File and program management are the real highlights of Norton Desktop. To work on a word processing report, the user simply points to it and clicks the mouse, and Norton activates the word processing application.
Or application icons can be scattered on the desktop, wherever they are convenient, and activated by double-clicking.
A big difference is that applications can be put wherever they make the most sense for the way a user works. Some people may want to scatter application icons; others may want to wrap them in neat packages and put them inside other packages.
Either approach, slobbish or fastidious, is available on Norton but not in Windows itself.
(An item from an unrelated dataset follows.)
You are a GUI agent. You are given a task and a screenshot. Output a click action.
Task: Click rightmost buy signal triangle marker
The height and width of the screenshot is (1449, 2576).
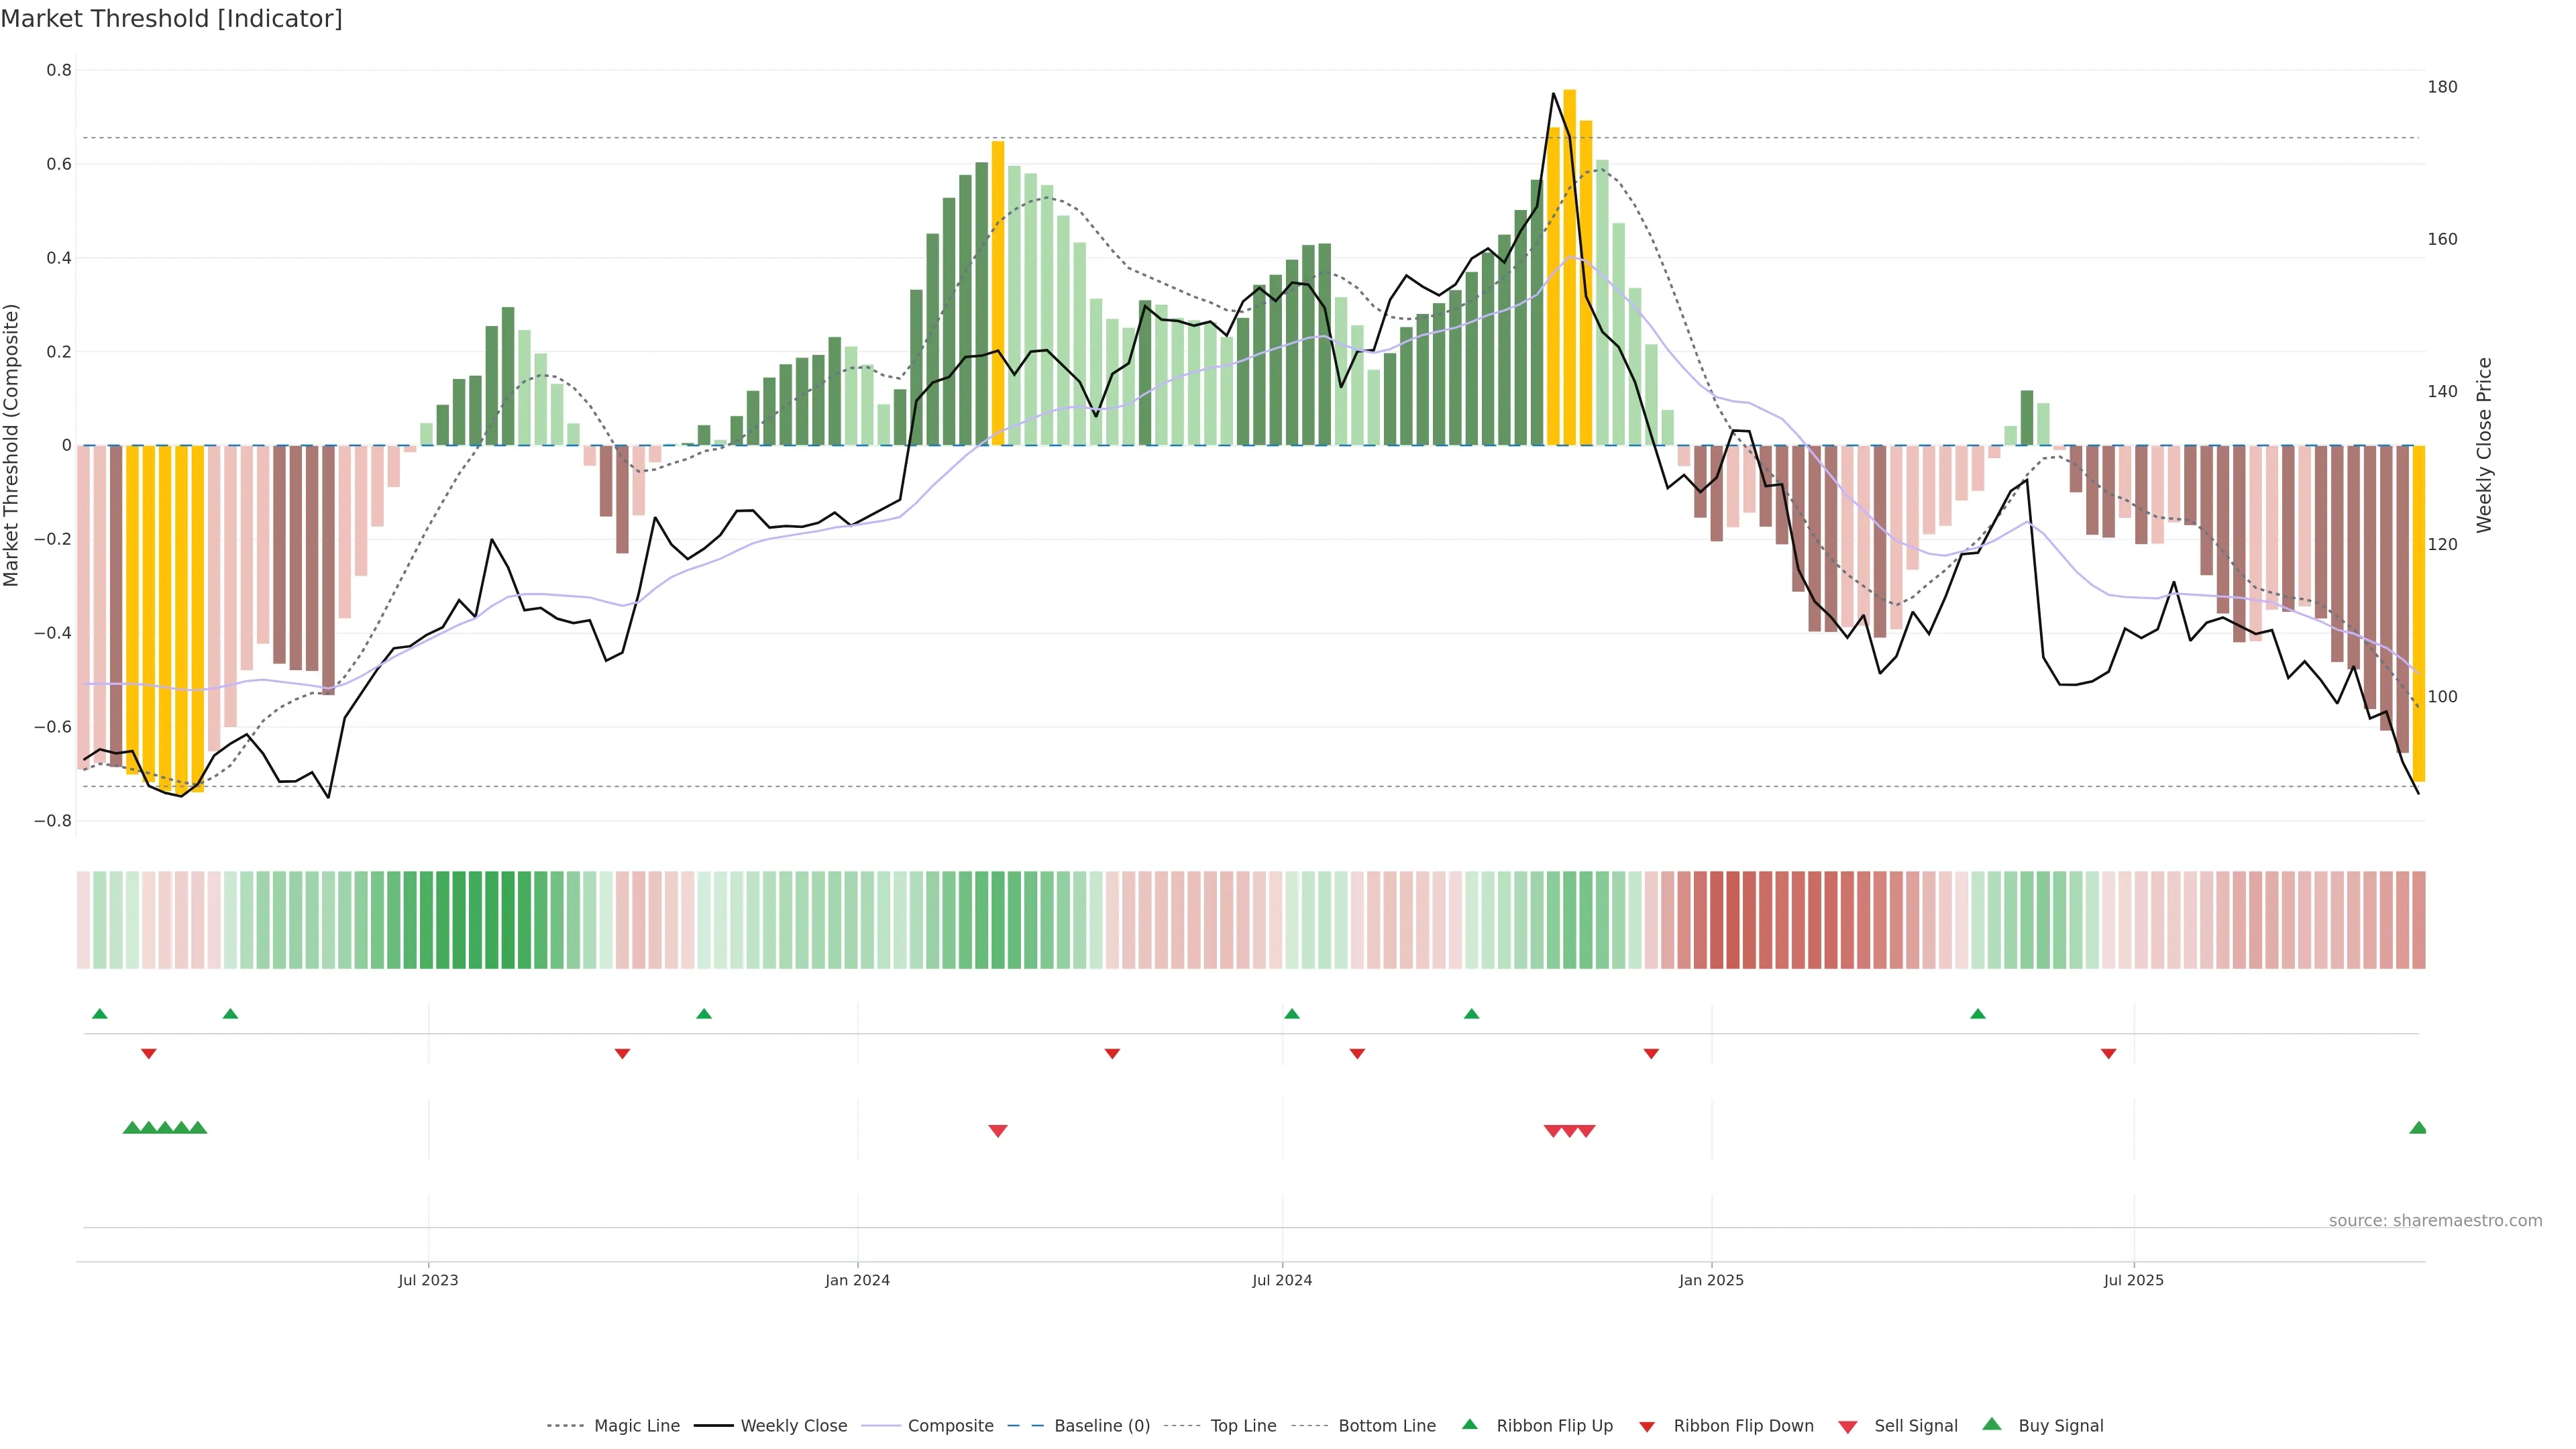click(2418, 1128)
Norton Desktop makes icons to represent any diskette and hard disk drives connected to the computer, including drives on a local area network.
By clicking on a drive icon, one can open a window showing the "tree" structure of directories and subdirectories on the disk; another window shows the file names of the contents of any directory, and finally, a viewer window allows the user to see the contents of a file without really opening it.
To move or copy a file from one directory to another, even across a network, just highlight it, drag it and drop it at its destination.
Norton Desktop for Windows could be the program that finally transforms Windows from a curiosity to a truly useful environment.
Although Microsoft asserts that it sold 3 million copies of Windows 3.0 by the end of 1990, fewer than a million copies of Windows 3.0 applications -- word processors, spreadsheets, desktop publishing programs and the like -- were sold in the same time, according to Mr. Tarter of Softletter.
In other words, Windows appears to be the software equivalent of a best-selling novel that lots of people buy, put on the coffee table and never read.
Most people use Windows 3.0 as an easier way to switch from one DOS application to another and as "a glorified DOS shell" that makes it easier to perform common DOS functions, Mr. Tarter suggested.
"But Windows 3.0 lacks the navigational tools and utilities that a good DOS shell should have," Mr. Tarter added, and that is where Norton Desktop for Windows comes in.
Just as Microsoft Corp. took some good ideas from Norton's DOS utilities and incorporated them into DOS 5.0, perhaps Microsoft will look at Norton Desktop for Windows and borrow some ideas for future versions of Windows. Until then, Norton is handy to keep around.